In my opinion, it was unwise of Exxon executives to allow anyone with an alcohol problem to command what the plaintiffs correctly stressed was "an enormous vessel carrying toxic cargo across treacherous and resource-rich waters."
But the same U.S. Court of Appeals for the 9th Circuit that approved $2.5 billion in punitive damages, while halving the jury’s $5 billion award, admitted that there was substantial (albeit disputed) evidence that "Exxon followed a reasonable policy of fostering reporting and treatment by alcohol abusers, knew that Hazelwood had obtained treatment, did not know that he was an alcoholic, and did not know that he was taking command of his ship drunk."
Indeed, it might have been illegal for Exxon to fire Hazelwood had this occurred just two years later, after adoption of the Americans with Disabilities Act of 1990.
To be sure, the panel also noted that there was disputed testimony that high-level executives knew that the captain "had fallen off the wagon and was drinking on board their ships and in waterfront bars."
Whom did the jury believe? We don’t know. Under the trial judge’s instructions, once having found that the captain had acted recklessly, the jury was legally required to impute his recklessness to Exxon. This despite the fact that the captain had violated Exxon policy by leaving the bridge and getting drunk (if he did) on the job.

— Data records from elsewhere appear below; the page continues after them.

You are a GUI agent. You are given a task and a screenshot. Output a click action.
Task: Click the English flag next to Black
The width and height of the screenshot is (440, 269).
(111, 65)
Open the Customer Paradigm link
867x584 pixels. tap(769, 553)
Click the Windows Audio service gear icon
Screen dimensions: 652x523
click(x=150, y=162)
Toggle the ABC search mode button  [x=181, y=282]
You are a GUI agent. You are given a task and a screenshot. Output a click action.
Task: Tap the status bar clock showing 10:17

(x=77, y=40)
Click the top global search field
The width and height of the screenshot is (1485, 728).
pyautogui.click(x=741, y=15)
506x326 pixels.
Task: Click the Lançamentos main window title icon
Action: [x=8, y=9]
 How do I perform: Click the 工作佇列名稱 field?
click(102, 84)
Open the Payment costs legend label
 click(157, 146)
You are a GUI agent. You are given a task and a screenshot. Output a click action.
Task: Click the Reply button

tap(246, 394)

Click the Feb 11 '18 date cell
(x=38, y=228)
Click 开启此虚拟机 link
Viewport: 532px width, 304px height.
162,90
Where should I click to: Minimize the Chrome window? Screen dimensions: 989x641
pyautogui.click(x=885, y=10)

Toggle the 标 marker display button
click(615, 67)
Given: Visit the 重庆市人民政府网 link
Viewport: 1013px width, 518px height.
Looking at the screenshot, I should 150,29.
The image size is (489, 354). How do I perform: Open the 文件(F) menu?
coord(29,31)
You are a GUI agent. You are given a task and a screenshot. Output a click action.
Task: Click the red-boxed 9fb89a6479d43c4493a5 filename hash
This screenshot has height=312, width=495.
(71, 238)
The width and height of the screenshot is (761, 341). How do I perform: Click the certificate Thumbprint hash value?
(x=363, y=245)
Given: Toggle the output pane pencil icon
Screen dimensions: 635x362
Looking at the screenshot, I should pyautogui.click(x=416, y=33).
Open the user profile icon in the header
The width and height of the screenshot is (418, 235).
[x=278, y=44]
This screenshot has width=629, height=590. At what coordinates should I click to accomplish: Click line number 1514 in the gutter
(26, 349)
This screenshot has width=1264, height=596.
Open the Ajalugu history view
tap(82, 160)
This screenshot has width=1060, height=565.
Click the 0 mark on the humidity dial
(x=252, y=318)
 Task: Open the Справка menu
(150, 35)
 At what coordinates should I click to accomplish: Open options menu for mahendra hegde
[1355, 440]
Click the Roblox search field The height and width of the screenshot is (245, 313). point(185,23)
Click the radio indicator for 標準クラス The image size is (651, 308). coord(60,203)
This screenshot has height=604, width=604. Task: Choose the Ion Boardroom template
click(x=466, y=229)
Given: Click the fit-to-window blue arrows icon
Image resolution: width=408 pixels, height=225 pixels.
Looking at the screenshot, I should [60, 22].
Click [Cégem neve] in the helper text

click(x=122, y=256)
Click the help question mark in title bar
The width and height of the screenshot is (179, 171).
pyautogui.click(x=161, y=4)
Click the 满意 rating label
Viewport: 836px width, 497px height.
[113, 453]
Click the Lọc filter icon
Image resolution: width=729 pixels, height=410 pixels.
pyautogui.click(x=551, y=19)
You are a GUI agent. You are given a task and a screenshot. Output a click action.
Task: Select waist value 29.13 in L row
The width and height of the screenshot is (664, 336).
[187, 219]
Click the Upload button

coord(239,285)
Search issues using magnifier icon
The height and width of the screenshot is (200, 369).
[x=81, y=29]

Exxon’s petition for Supreme Court review makes powerful arguments that federal maritime law — not to mention common sense — prohibited any punitive award based on imputed recklessness. The petition also shows that the award is so grossly excessive as to violate constitutional due process.
Similar folly is presented by the battle now raging in Congress over whether to immunize AT&T and Verizon, among others, from the dozens of lawsuits that seek to hit them for countless billions of dollars for cooperating with the Bush administration’s "terrorist surveillance program."
Only in America would anyone take seriously the notion that these companies should be penalized for trying to help prevent mass-murder terrorist attacks while relying on the government’s assurance (questionable though it was) that the program was legal.
If these lawsuits go forward, any jury awards or settlements will, as usual, come out of all of our pockets in the long run — this time in the form of higher prices for telecom services. Worse, the only significant monetary beneficiaries will be the plaintiffs’ attorneys and the mostly Democratic politicians on whom they shower campaign cash.
Few, if any, members of the plaintiff classes would see much money because few, if any, of the hundreds of millions of supposed "victims" of the surveillance program have been injured in any serious sense. Our "compensation" would be a few bucks or discount coupons.
To be sure, civil libertarians are allied with the plaintiffs’ attorneys on this issue because they hope that the litigation might intimidate telecoms into refusing to cooperate with government surveillance programs. The unintended, incidental beneficiaries of any such blow for privacy might also, of course, include Al Qaeda and others bent on mass-murdering Americans.
AT&T and Verizon (and Exxon) will survive. Meanwhile, the lawyers suing the telecoms essentially hope to take money from our left pockets, rake off a huge cut for themselves, and put what’s left into our right pockets. This emperor has no clothes.